Il giudice, secondo l’articolo 633 del codice di procedura civile, ha emesso un decreto ingiuntivo nei confronti di Grasso, che lasciò i dem per approdare a Leu, e di molti altri, contro i quali il Pd aveva presentato ricorso in tribunale. Un «tesoretto» mai riscosso di circa 1,5 milioni, che l’uomo dei conti dem Francesco Bonifazi, una volta recuperato, si era impegnato a dirottare verso un fondo a sostegno dei 180 dipendenti del Nazareno, in cassa integrazione da tempo. Ora, dopo mesi di battaglia a colpi di carte bollate, l’«Equitalia» interna al Pd ha incassato i primi risultati, economici e politici. «Vi ricordate — commenta Bonifazi—la brutta lunga polemica con il presidente Grasso sui soldi dovuti al Pd? Siamo stati costretti a vincere l’azione giudiziaria e sinceramente mi dispiace che si sia arrivati a tanto. Ma le regole valgono per tutti. Oppure non sono regole. E vanno rispettate, sempre».
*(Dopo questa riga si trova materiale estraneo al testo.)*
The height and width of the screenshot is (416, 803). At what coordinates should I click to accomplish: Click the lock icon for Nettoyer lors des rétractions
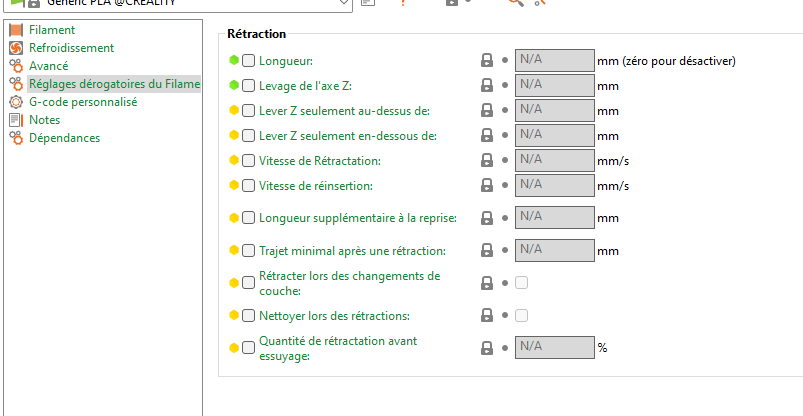pos(487,315)
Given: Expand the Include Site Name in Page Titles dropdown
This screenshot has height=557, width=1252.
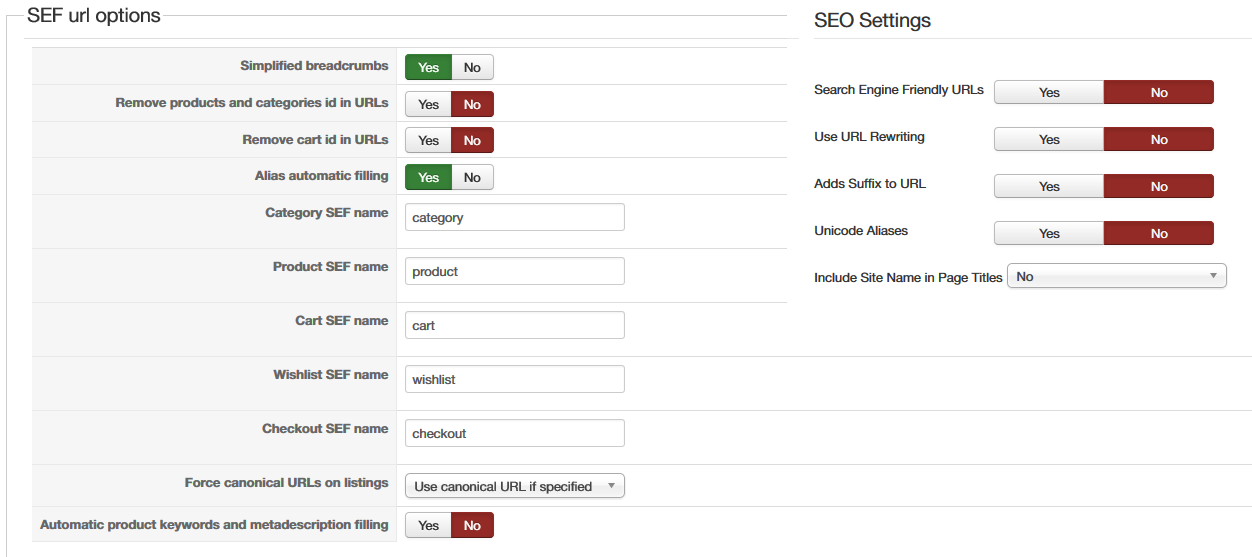Looking at the screenshot, I should [1117, 276].
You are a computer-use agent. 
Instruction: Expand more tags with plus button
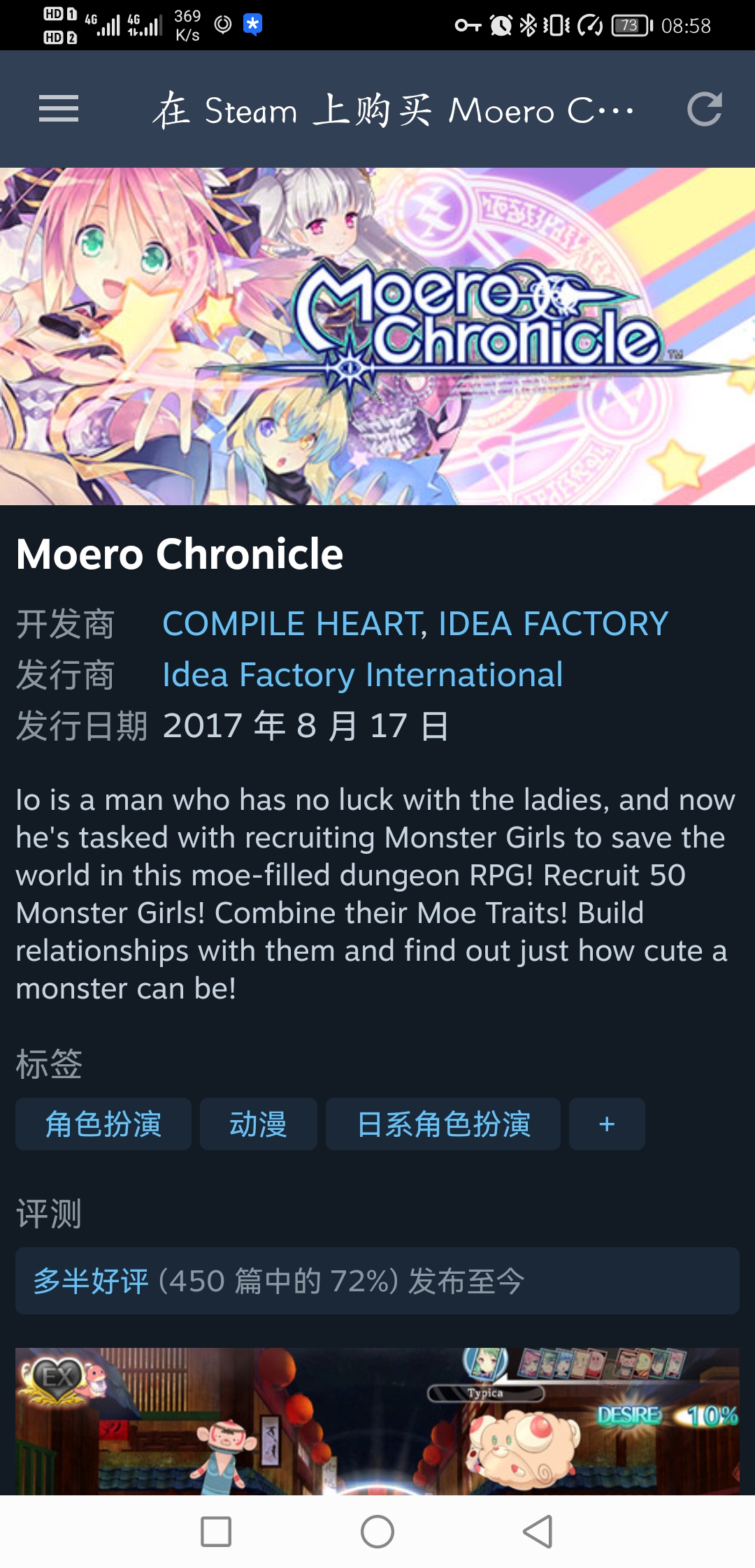(607, 1124)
Intanto l’ex presidente del Senato, magistrato antimafia di lungo corso, davanti alla sentenza ha detto che farà «opposizione», annunciando l’avvio di un lungo braccio di ferro in sede civile. «Non ho ancora ricevuto alcuna notifica di decreto ingiuntivo, quindi non so su quali base possa essere stata emessa — commenta Grasso dopo aver appreso la notizia —. Di certo c’è che nessuno mi ha mai chiesto una determinata cifra mensile nel corso di tutta la scorsa legislatura, e da presidente del Senato, come so essere norma, non ho ritenuto di finanziare alcuna attività politica, oltre ad aver rinunciato, tra le altre, alla parte di indennità che viene solitamente utilizzata per finanziare i partiti». E poi, affonda Grasso: «Evidentemente il tesoriere del Pd — che ha svuotato le casse con la scriteriata campagna referendaria e con le mega consulenze ai consiglieri americani, scelte di cui a fame le spese sono stati i dipendenti — ha bisogno di scaricare su altri le colpe della sua pessima gestione, e provare a trasformarle in un mezzo propagandistico».

L’esponente di Leu rivela poi contatti con il tesoriere Bonifazi, per tentare un accordo tra le parti ed evitare contenziosi, che però non sono andati a buon fine. Dal Nazareno fanno sapere di aver proposto a Grasso una rateizzazione degli oltre 83 mila euro, ma anche questa ipotetica soluzione si è rivelata vana.

Assieme al decreto ingiuntivo a Grasso, ieri il tribunale avrebbe avallato anche altre richieste di risarcimento avanzate dal Pd. Tra gli interessati ci sarebbe anche Elisa Simoni, ex Pd poi passata a Leu e cugina di secondo grado di Matteo Renzi, alla quale il giudice ha ordinato di pagare circa 49 mila euro di contributi non versati al Nazareno. Altro decreto ingiuntivo riguarderebbe Pierdomenico Martino, ex portavoce di Franceschini, per oltre 78 mila euro. Al Nazareno, che sta incassando dal giudice l’accoglimento di tutti i decreti ingiuntivi presentati, sono in attesa di quello riguardante Ugo Sposetti, il custode del tesoro del Pei, che dovrebbe pagare circa 75 mila euro.